--- WORK INSTRUCTIONS ---
Check every line of the entries below for the word "plus", and copy the ones that have it.
___ SOURCE DATA ___
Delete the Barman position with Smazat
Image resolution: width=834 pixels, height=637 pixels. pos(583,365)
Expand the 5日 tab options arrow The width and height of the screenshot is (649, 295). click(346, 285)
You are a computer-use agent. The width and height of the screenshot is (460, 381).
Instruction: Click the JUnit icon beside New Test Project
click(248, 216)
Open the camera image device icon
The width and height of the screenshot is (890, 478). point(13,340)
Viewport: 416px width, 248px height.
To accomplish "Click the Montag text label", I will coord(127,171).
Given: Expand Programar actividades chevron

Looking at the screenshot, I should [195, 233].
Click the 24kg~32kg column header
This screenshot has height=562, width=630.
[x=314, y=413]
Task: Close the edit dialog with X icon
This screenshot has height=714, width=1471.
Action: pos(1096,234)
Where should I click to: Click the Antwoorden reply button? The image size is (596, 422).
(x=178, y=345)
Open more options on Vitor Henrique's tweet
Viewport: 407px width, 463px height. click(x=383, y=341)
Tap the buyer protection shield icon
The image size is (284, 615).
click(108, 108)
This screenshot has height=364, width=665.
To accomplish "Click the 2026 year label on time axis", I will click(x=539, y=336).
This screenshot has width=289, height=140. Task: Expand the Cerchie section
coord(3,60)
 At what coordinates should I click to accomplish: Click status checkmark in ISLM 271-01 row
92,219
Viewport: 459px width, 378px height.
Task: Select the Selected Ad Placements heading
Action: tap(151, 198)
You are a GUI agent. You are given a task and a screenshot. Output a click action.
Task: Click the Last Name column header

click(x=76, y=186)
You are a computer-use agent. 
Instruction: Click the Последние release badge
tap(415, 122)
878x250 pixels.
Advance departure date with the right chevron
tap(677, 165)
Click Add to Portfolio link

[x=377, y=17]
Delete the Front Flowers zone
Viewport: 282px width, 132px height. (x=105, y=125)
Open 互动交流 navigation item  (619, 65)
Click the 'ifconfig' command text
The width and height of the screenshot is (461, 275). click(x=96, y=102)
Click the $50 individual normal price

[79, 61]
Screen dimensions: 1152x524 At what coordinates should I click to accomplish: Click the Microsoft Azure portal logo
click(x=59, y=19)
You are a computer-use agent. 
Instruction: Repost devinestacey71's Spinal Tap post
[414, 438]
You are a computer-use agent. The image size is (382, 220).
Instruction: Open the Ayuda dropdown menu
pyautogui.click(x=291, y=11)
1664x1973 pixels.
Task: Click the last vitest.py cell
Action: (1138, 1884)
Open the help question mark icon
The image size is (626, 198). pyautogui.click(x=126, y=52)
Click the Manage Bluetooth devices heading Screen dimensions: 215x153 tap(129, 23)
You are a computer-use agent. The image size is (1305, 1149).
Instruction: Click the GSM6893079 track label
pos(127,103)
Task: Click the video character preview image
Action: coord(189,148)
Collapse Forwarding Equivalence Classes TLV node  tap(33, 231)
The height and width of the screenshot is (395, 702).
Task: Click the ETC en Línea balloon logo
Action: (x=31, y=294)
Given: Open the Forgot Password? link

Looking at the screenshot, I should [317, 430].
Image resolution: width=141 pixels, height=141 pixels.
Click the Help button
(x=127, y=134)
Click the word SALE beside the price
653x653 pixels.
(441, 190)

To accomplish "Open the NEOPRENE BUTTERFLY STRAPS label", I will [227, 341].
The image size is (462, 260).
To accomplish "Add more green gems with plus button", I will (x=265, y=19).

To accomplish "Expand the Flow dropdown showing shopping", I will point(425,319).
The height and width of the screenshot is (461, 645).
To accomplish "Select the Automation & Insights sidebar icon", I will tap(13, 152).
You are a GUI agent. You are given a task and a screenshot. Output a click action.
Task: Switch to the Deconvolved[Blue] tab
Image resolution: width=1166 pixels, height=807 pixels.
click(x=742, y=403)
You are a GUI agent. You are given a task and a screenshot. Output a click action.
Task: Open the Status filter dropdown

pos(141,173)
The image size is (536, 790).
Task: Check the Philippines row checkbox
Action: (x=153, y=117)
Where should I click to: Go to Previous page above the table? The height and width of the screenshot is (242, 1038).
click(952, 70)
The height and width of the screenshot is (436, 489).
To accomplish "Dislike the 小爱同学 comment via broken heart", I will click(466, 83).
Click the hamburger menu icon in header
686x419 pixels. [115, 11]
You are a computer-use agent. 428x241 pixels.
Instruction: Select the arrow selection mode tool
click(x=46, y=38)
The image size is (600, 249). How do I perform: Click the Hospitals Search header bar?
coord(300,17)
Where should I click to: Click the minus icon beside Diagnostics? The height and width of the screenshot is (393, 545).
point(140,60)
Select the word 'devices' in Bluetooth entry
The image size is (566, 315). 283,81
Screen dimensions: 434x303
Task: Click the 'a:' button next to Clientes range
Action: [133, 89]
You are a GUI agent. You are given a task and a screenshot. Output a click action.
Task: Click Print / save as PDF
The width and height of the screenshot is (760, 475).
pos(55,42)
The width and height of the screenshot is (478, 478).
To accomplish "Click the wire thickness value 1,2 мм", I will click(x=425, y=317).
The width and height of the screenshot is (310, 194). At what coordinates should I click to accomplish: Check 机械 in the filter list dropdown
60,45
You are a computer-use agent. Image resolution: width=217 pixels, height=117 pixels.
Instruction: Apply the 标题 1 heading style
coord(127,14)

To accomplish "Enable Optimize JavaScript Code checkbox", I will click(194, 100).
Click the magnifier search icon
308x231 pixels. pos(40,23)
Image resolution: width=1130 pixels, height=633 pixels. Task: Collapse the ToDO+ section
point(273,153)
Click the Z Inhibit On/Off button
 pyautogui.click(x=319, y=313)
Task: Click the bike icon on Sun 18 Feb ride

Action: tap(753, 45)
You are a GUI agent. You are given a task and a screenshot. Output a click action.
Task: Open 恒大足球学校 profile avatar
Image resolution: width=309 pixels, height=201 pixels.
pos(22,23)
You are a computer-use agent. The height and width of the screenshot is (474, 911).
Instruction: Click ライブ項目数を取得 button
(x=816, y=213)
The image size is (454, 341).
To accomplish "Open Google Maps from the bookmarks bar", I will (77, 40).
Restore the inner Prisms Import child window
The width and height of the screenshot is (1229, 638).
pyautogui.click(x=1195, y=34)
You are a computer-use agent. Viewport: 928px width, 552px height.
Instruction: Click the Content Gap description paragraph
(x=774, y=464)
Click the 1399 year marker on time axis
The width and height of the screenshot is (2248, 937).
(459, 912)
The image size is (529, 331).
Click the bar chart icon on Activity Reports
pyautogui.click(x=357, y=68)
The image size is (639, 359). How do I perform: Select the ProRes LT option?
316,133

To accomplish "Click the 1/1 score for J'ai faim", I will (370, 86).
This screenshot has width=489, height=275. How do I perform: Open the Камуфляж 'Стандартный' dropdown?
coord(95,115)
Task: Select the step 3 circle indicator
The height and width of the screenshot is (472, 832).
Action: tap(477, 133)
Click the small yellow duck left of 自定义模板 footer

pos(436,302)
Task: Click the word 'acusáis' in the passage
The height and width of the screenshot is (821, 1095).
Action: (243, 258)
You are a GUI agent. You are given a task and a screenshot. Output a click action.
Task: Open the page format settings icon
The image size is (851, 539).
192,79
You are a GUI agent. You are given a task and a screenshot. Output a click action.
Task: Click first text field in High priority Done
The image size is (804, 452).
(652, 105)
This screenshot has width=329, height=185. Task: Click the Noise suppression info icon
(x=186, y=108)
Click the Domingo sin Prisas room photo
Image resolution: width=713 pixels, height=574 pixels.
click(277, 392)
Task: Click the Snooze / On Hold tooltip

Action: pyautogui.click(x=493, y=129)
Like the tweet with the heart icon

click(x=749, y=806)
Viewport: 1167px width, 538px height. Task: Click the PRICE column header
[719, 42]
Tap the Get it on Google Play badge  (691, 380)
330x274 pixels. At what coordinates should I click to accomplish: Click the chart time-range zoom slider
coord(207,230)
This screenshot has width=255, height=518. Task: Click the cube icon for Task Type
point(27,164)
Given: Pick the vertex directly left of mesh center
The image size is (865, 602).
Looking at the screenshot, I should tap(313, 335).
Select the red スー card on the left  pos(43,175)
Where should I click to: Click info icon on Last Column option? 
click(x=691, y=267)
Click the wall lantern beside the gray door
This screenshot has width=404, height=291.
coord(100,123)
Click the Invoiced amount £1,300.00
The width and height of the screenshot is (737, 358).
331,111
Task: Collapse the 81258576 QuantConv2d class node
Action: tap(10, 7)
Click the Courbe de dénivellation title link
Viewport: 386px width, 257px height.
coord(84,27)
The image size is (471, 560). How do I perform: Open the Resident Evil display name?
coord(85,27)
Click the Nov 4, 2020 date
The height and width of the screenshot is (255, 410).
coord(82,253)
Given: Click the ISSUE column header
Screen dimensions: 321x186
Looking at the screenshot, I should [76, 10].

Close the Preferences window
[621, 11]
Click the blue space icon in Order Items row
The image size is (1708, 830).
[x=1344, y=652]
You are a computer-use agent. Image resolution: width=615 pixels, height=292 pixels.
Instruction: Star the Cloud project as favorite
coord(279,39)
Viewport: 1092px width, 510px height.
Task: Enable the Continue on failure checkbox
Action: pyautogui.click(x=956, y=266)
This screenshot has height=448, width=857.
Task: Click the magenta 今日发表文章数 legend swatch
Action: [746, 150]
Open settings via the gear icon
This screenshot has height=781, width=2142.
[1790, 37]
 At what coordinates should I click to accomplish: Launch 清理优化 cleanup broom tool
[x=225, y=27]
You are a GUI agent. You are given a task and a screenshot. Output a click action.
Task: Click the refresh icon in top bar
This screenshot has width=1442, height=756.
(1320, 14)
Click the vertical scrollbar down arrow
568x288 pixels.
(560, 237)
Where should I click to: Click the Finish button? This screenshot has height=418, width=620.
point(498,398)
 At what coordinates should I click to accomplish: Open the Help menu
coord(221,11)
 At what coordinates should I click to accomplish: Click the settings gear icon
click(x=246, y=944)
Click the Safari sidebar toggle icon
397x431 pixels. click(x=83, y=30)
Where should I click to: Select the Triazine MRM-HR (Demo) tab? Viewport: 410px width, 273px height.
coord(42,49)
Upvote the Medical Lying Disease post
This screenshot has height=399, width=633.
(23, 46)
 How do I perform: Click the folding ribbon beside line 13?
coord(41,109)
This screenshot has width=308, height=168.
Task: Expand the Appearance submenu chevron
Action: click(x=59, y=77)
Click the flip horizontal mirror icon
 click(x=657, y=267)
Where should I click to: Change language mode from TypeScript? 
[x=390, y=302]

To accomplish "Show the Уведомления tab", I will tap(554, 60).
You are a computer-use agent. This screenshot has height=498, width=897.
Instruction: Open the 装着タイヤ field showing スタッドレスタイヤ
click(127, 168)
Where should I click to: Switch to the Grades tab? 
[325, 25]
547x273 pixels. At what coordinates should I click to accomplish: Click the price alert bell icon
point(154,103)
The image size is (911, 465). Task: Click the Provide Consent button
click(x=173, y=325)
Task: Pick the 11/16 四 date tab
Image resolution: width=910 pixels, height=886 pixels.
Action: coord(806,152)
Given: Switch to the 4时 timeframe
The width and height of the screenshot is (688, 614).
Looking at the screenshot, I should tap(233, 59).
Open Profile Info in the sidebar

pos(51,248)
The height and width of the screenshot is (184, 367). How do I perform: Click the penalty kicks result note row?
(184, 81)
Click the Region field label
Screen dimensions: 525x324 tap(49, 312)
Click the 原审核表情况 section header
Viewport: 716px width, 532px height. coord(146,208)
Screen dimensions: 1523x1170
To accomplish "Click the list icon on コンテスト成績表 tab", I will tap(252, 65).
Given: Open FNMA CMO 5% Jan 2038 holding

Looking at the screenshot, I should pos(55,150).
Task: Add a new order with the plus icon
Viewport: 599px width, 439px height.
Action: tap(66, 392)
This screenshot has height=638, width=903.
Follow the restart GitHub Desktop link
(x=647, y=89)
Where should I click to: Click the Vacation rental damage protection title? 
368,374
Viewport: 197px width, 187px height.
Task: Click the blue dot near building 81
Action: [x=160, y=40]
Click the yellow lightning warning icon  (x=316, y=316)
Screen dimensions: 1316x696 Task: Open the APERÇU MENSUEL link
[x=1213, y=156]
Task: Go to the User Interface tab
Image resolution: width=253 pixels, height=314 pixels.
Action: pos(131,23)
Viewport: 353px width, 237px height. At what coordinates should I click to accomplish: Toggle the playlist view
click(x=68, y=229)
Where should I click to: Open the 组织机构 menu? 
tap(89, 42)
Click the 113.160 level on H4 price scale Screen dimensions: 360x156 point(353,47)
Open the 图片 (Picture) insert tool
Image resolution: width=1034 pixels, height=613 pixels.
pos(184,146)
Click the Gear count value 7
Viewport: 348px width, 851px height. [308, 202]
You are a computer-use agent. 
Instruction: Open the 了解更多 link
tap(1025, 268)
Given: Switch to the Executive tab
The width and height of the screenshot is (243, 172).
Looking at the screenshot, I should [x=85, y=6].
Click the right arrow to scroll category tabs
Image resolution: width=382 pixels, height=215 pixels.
___
--- SOLUTION TO THE PROBLEM ---
To accomplish "Add more green gems with plus button", I will (x=265, y=19).
Task: Add a new order with the plus icon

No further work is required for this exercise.